▶ REQUIRED WORK: Find the string "agent" in the data, and copy out each line that has it.

▶ PROVIDED DATA:
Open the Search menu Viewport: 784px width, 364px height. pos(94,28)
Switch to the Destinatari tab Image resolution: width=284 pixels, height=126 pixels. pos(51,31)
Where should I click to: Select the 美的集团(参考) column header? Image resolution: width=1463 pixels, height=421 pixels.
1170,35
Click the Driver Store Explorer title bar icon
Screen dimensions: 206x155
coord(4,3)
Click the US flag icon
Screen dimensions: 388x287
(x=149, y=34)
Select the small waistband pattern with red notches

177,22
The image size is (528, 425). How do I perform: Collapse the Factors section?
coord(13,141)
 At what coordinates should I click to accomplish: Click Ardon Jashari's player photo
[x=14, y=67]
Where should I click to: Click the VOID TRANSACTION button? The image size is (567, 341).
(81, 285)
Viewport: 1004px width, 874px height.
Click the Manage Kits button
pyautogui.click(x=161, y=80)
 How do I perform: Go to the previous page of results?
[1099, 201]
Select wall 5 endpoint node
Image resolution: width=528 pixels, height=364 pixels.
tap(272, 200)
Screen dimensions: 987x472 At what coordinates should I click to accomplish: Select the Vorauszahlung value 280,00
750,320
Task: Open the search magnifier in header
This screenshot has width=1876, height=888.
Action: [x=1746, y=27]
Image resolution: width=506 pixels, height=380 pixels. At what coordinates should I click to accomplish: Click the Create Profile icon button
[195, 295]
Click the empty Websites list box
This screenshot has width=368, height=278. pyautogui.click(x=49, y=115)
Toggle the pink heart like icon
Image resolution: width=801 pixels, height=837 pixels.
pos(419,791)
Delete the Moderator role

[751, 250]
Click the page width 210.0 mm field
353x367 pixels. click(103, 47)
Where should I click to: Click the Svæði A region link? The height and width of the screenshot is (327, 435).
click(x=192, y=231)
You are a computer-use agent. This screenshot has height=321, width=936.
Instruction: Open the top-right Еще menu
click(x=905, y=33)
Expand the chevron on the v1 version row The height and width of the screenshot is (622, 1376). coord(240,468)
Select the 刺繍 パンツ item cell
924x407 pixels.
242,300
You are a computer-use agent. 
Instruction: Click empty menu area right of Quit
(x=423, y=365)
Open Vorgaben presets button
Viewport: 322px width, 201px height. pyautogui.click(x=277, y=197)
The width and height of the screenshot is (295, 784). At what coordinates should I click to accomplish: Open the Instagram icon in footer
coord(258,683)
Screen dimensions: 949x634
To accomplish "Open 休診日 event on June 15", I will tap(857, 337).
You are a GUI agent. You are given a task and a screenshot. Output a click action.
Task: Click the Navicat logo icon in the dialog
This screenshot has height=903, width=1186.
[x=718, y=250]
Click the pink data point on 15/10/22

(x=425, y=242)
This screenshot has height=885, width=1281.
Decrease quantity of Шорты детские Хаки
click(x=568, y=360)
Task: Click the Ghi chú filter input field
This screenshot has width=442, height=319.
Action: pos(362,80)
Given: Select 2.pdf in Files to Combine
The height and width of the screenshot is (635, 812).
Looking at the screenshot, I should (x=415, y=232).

▶ SOLUTION:
You are a computer-use agent. This screenshot has height=321, width=936.
You are a computer-use agent. 
You are a GUI agent. You are given a task and a screenshot. Output a click action.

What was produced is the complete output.